DRM costs a lot to implement, since it is technically complex to create and manage. If as a publisher you want to use DRM, you will either pay a lot for a DRM server of your own, or you’ll give up a portion of sales revenue to a distributor who implements DRM on your behalf. You have to consider the costs of DRM (direct and indirect, for instance in the costs of customer support) and weigh up the pros and cons of not using it at all (e.g.customer ease and satisfaction versus the perceived risk of illegal sharing).

Open formats vs open files

An open format is a file format that anyone can create software to open (e.g. PDF). A closed, or proprietary, format is one that only certain, licensed software applications can open (e.g. MS Word .doc).

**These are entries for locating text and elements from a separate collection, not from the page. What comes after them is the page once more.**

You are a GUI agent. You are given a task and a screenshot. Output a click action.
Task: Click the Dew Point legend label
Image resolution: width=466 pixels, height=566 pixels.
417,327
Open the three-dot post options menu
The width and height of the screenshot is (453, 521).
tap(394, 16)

While epub is an open file format, once wrapped in DRM it essentially becomes proprietary (since the DRM component is closed). This causes a lot of confusion among publishers and consumers. People tend to associate ‘open’ with free (as in speech, and sometimes as in beer), and companies that use epub like to trumpet that they’re using an open standard. But as soon as they apply Adobe DRM to an epub file, there is nothing open about the file at all, because in order to produce software that reads DRM, you have to pay Adobe a licence fee. Epub (or PDF) with DRM is effectively proprietary.

Is that a problem? Well, that’s a personal judgement call. Some downsides of proprietary formats are:

they are controlled by one organisation, which leaves technical progress at that organisation’s discretion, and
licence fees to read the format can usually only be paid by bigger companies, or licensing is clumsy and restricted, slowing the broader development of devices and software that support it.

Some would argue that the money to be made from proprietary formats enables or drives innovation and/or consumer adoption, as Amazon did with the Kindle, setting high standards for an e-ink device and for the ease of purchasing content. Others argue that open formats help prevent monopolies and encourage innovation by enabling anyone to improve and innovate existing formats.